For the oil industry, this year’s legislative session was full of doomsday legislation – bills targeting petroleum use, emissions, environmental protection, and profits. For the rest of us, it was the opposite – a bright spot in the battle over climate change. It’s no surprise then that the oil industry spent $11 million on lobbying in the third quarter alone. But that’s a pittance compared to the billions of dollars in profit it was protecting.
Leading the entire lobbying sector was the infamous Western States Petroleum Association (WSPA), which threw $6.7 million at the legislature this quarter. That’s the same Western States Petroleum Association that refused to speak publicly about California’s record gasoline price spike. They sure know how to let money speak for them. WSPA spending dwarfs the second largest spender of the quarter, Chevron, whose spending was also massive: $1.8 million.

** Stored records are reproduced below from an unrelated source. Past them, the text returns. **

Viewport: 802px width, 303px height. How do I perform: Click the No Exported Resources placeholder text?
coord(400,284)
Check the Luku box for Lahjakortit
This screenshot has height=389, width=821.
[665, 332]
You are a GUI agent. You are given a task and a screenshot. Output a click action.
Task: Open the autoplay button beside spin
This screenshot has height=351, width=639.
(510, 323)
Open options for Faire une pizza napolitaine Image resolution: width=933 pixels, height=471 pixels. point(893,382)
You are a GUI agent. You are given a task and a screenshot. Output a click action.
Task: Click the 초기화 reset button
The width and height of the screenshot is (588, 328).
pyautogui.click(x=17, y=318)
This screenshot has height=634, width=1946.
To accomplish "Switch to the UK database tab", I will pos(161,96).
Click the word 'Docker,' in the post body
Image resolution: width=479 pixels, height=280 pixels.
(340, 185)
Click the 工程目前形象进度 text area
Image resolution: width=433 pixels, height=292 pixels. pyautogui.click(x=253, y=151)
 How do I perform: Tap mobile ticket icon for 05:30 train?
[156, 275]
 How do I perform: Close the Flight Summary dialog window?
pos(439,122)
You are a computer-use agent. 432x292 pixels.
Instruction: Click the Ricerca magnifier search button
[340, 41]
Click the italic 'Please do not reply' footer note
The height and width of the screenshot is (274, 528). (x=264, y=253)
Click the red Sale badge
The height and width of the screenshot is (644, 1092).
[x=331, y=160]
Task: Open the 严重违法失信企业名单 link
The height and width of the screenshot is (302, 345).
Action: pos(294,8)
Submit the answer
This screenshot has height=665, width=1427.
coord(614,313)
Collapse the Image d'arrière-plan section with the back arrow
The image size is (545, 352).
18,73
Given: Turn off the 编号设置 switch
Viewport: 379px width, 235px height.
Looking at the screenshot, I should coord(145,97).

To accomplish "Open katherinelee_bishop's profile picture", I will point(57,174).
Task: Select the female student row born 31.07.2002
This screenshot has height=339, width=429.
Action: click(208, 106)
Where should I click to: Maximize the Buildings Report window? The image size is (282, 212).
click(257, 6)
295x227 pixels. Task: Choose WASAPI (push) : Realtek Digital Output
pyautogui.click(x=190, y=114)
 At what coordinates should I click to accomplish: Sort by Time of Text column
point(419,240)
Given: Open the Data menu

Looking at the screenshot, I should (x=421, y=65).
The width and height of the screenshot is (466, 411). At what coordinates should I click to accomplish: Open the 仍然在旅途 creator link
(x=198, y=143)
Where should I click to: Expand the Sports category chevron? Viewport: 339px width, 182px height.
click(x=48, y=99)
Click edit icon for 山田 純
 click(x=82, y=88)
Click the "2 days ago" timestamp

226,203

So where do California’s major oil companies get all this money to join in pay-to-play politics? From us, of course, the California drivers who throughout 2015 have been paying through the nose for gasoline while the rest of the country enjoys low prices not seen for years.
Most of California’s oil refiners had their best quarter ever in the state. Consumer Watchdog’s analysis of Tesoro’s public filings show the company, California’s second largest refiner, made $770 million in the third quarter in California – double what they made this time last year, and more than four times their quarterly average since 2005. California’s fourth largest refiner, Valero, made $342 million in the 3rd quarter, more than fourteen times what they made in the same quarter last year. Chevron, the state’s largest refiner, who refines most of their gasoline in the state, had the best first three quarters of a year they’ve ever had.
So while $11 million is a lot for oil companies to spend on lobbying, it’s a small investment to protect the billions of dollars in profits the companies are enjoying at the expense of Californians.